At a trial heard last week in the Chancery Division of the High Court, Berry Smith’s Property Litigation Team successfully obtained damages of almost £200,000 and an order for costs on behalf of our client.
Our client had purchased a property with her daughter and son in law (“the Defendants”). It had been agreed that the parties would sell their respective properties to fund the purchase and that our client would be 50% owner of the property. The Defendants were unable to sell their property and so it was agreed that they would fund their share of the purchase price by obtaining a mortgage over the property, which the mortgage company insisted also had to be in our client’s name. The Defendants agreed to contribute their half share when they sold their property and to indemnify our client for any monies owed under the mortgage. The solicitors acting for the parties recorded this agreement in a Deed of Trust.

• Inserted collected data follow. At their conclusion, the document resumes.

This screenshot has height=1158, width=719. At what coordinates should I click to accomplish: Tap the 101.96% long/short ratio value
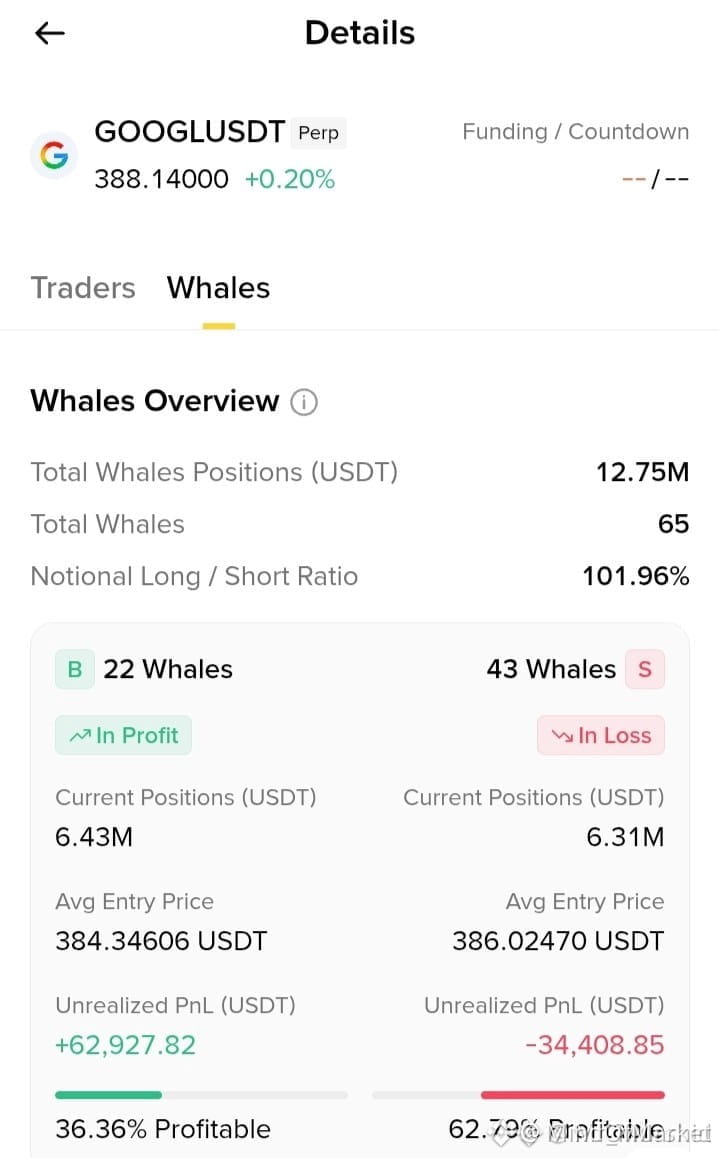[x=636, y=576]
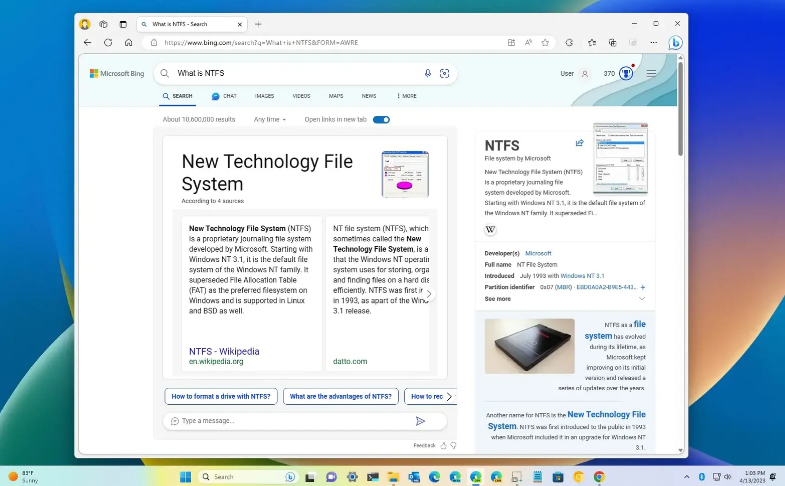Click 'What are the advantages of NTFS?' suggestion
Screen dimensions: 785x486
[x=340, y=396]
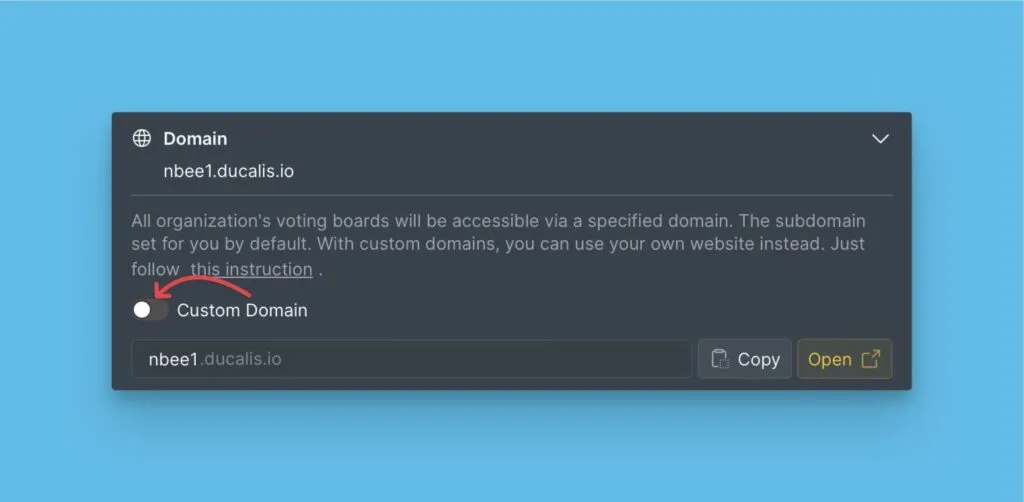
Task: Click the Domain section header title
Action: click(x=195, y=139)
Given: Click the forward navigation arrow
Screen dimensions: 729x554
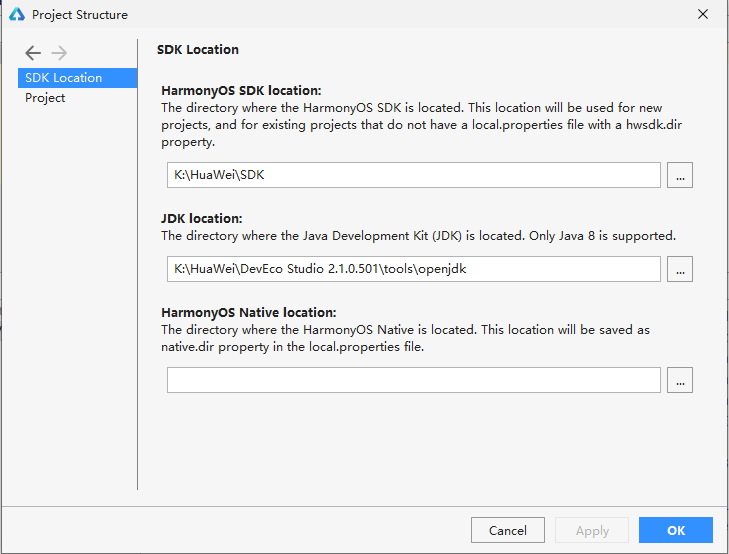Looking at the screenshot, I should coord(59,53).
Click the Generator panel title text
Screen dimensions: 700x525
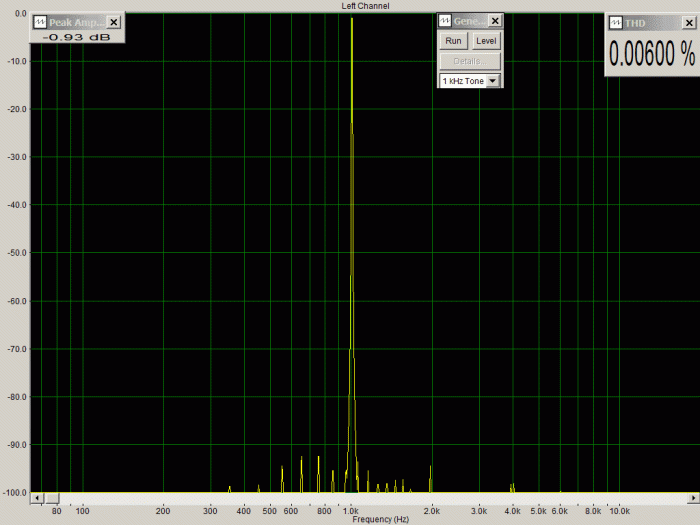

In fact, the daughter and son in law did not sell their property until much later and they also kept the sale proceeds from their property when it was sold. The parties fell out and our client was compelled to move out of the property due to her son in law’s conduct. The parties agreed to sell the property, but were unable to do so because it became apparent that the solicitors had failed to properly acquire a parcel of land which was a part of the property. That matter was ultimately resolved by Berry Smith’s professional negligence team, but in the meanwhile the Defendants continued to occupy the property.
The property was sold, but the mortgage was substantially greater than the Defendants’ half share of the property, thus reducing the monies available to our client. Further, during the course of the sale, the Defendants alleged for the first time that our client did not own any share of the property as she had allegedly promised to gift to them all of her interest in the property, which was to be recorded in her will. They also denied that they had signed the Deed of Trust as the solicitors were unable to find a signed copy. As the Defendants refused to agree to any payment to our client, the net sale proceeds of the property were held in a solicitors’ escrow account pending resolution of the dispute.
Our client was compelled to commence a claim for the Court to declare that i) she was 50% owner of the property; ii) the Deed accurately reflected the parties agreement; iii) she was entitled to 50% of the sale proceeds; iv) the Defendants indemnify her for the mortgage out of their share of the sale proceeds; v) she was entitled to payment of all of the monies in the solicitors’ escrow account; and vi) compensation for the fact that she had been compelled to leave the property, but that the Defendants had continued to occupy to her exclusion, known as “occupation rent”.
At the conclusion of a multi-day trial in the High Court, the Judge entirely upheld our client’s claim, as well as ordering that the Defendants immediately pay 80% of our client’s costs.